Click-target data
──────

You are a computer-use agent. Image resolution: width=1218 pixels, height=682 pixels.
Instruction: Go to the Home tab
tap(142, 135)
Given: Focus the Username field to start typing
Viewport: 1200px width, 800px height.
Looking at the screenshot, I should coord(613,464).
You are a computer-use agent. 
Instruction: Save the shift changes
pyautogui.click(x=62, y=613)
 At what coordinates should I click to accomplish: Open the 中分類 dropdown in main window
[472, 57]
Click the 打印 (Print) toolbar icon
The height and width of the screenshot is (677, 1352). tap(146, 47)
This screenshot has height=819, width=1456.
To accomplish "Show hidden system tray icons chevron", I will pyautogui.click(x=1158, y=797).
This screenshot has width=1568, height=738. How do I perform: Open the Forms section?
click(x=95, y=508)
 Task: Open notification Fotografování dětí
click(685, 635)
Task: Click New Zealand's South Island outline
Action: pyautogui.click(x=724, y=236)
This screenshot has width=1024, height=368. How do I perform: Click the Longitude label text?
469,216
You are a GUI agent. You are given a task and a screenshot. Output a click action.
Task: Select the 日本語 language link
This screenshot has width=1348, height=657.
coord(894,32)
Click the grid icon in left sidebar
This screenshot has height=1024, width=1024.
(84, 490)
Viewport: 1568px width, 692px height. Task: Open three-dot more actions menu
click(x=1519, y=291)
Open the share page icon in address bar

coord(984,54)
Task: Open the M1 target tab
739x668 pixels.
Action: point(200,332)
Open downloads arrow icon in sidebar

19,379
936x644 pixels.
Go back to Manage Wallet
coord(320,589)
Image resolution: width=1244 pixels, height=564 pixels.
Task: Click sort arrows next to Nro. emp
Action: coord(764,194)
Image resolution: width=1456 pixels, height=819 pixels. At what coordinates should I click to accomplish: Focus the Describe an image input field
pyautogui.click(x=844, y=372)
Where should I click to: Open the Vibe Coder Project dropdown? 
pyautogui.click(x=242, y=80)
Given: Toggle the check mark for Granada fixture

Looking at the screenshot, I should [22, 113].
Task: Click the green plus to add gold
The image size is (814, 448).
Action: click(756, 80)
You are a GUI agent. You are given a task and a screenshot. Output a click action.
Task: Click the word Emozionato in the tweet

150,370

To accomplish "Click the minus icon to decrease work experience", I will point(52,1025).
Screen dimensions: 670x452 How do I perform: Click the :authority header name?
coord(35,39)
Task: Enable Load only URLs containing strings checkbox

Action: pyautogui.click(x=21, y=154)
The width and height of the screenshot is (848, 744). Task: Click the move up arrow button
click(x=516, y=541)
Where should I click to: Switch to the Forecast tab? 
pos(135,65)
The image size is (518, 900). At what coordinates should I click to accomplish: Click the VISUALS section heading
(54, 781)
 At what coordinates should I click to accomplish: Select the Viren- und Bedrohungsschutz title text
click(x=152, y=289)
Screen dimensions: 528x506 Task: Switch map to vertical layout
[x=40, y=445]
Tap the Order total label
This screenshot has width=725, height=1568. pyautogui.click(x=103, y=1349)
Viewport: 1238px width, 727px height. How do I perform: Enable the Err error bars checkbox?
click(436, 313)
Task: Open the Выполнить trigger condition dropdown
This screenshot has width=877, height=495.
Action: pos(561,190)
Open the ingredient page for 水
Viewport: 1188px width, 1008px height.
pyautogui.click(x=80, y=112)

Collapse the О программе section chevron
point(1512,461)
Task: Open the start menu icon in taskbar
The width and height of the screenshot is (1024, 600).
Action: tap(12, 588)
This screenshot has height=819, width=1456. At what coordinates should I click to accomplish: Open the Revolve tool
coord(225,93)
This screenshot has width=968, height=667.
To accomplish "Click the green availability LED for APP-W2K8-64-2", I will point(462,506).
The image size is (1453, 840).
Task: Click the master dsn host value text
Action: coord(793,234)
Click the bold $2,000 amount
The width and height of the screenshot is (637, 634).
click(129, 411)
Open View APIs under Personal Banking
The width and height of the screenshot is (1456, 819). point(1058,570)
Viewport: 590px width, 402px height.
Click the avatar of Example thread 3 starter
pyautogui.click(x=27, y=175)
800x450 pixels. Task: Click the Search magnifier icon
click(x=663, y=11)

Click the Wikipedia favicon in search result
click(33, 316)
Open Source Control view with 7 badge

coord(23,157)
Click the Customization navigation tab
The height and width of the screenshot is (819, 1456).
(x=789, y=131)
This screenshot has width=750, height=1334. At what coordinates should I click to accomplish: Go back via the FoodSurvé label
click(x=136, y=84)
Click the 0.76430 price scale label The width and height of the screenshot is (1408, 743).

──────

- [Problem to work on]: Could you rewrite all the rows above as a JSON list of strings, with one string per line and blank lines left out?

- [Worked answer]:
[
  "You are a computer-use agent. Image resolution: width=1218 pixels, height=682 pixels.",
  "Instruction: Go to the Home tab",
  "tap(142, 135)",
  "Given: Focus the Username field to start typing",
  "Viewport: 1200px width, 800px height.",
  "Looking at the screenshot, I should coord(613,464).",
  "You are a computer-use agent. ",
  "Instruction: Save the shift changes",
  "pyautogui.click(x=62, y=613)",
  " At what coordinates should I click to accomplish: Open the 中分類 dropdown in main window",
  "[472, 57]",
  "Click the 打印 (Print) toolbar icon",
  "The height and width of the screenshot is (677, 1352). tap(146, 47)",
  "This screenshot has height=819, width=1456.",
  "To accomplish \"Show hidden system tray icons chevron\", I will pyautogui.click(x=1158, y=797).",
  "This screenshot has width=1568, height=738. How do I perform: Open the Forms section?",
  "click(x=95, y=508)",
  " Task: Open notification Fotografování dětí",
  "click(685, 635)",
  "Task: Click New Zealand's South Island outline",
  "Action: pyautogui.click(x=724, y=236)",
  "This screenshot has width=1024, height=368. How do I perform: Click the Longitude label text?",
  "469,216",
  "You are a GUI agent. You are given a task and a screenshot. Output a click action.",
  "Task: Select the 日本語 language link",
  "This screenshot has width=1348, height=657.",
  "coord(894,32)",
  "Click the grid icon in left sidebar",
  "This screenshot has height=1024, width=1024.",
  "(84, 490)",
  "Viewport: 1568px width, 692px height. Task: Open three-dot more actions menu",
  "click(x=1519, y=291)",
  "Open the share page icon in address bar",
  "coord(984,54)",
  "Task: Open the M1 target tab",
  "739x668 pixels.",
  "Action: point(200,332)",
  "Open downloads arrow icon in sidebar",
  "19,379",
  "936x644 pixels.",
  "Go back to Manage Wallet",
  "coord(320,589)",
  "Image resolution: width=1244 pixels, height=564 pixels.",
  "Task: Click sort arrows next to Nro. emp",
  "Action: coord(764,194)",
  "Image resolution: width=1456 pixels, height=819 pixels. At what coordinates should I click to accomplish: Focus the Describe an image input field",
  "pyautogui.click(x=844, y=372)",
  "Where should I click to: Open the Vibe Coder Project dropdown? ",
  "pyautogui.click(x=242, y=80)",
  "Given: Toggle the check mark for Granada fixture",
  "Looking at the screenshot, I should [22, 113].",
  "Task: Click the green plus to add gold",
  "The image size is (814, 448).",
  "Action: click(756, 80)",
  "You are a GUI agent. You are given a task and a screenshot. Output a click action.",
  "Task: Click the word Emozionato in the tweet",
  "150,370",
  "To accomplish \"Click the minus icon to decrease work experience\", I will point(52,1025).",
  "Screen dimensions: 670x452 How do I perform: Click the :authority header name?",
  "coord(35,39)",
  "Task: Enable Load only URLs containing strings checkbox",
  "Action: pyautogui.click(x=21, y=154)",
  "The width and height of the screenshot is (848, 744). Task: Click the move up arrow button",
  "click(x=516, y=541)",
  "Where should I click to: Switch to the Forecast tab? ",
  "pos(135,65)",
  "The image size is (518, 900). At what coordinates should I click to accomplish: Click the VISUALS section heading",
  "(54, 781)",
  " At what coordinates should I click to accomplish: Select the Viren- und Bedrohungsschutz title text",
  "click(x=152, y=289)",
  "Screen dimensions: 528x506 Task: Switch map to vertical layout",
  "[x=40, y=445]",
  "Tap the Order total label",
  "This screenshot has width=725, height=1568. pyautogui.click(x=103, y=1349)",
  "Viewport: 1238px width, 727px height. How do I perform: Enable the Err error bars checkbox?",
  "click(436, 313)",
  "Task: Open the Выполнить trigger condition dropdown",
  "This screenshot has width=877, height=495.",
  "Action: pos(561,190)",
  "Open the ingredient page for 水",
  "Viewport: 1188px width, 1008px height.",
  "pyautogui.click(x=80, y=112)",
  "Collapse the О программе section chevron",
  "point(1512,461)",
  "Task: Open the start menu icon in taskbar",
  "The width and height of the screenshot is (1024, 600).",
  "Action: tap(12, 588)",
  "This screenshot has height=819, width=1456. At what coordinates should I click to accomplish: Open the Revolve tool",
  "coord(225,93)",
  "This screenshot has width=968, height=667.",
  "To accomplish \"Click the green availability LED for APP-W2K8-64-2\", I will point(462,506).",
  "The image size is (1453, 840).",
  "Task: Click the master dsn host value text",
  "Action: coord(793,234)",
  "Click the bold $2,000 amount",
  "The width and height of the screenshot is (637, 634).",
  "click(129, 411)",
  "Open View APIs under Personal Banking",
  "The width and height of the screenshot is (1456, 819). point(1058,570)",
  "Viewport: 590px width, 402px height.",
  "Click the avatar of Example thread 3 starter",
  "pyautogui.click(x=27, y=175)",
  "800x450 pixels. Task: Click the Search magnifier icon",
  "click(x=663, y=11)",
  "Click the Wikipedia favicon in search result",
  "click(33, 316)",
  "Open Source Control view with 7 badge",
  "coord(23,157)",
  "Click the Customization navigation tab",
  "The height and width of the screenshot is (819, 1456).",
  "(x=789, y=131)",
  "This screenshot has width=750, height=1334. At what coordinates should I click to accomplish: Go back via the FoodSurvé label",
  "click(x=136, y=84)",
  "Click the 0.76430 price scale label The width and height of the screenshot is (1408, 743)."
]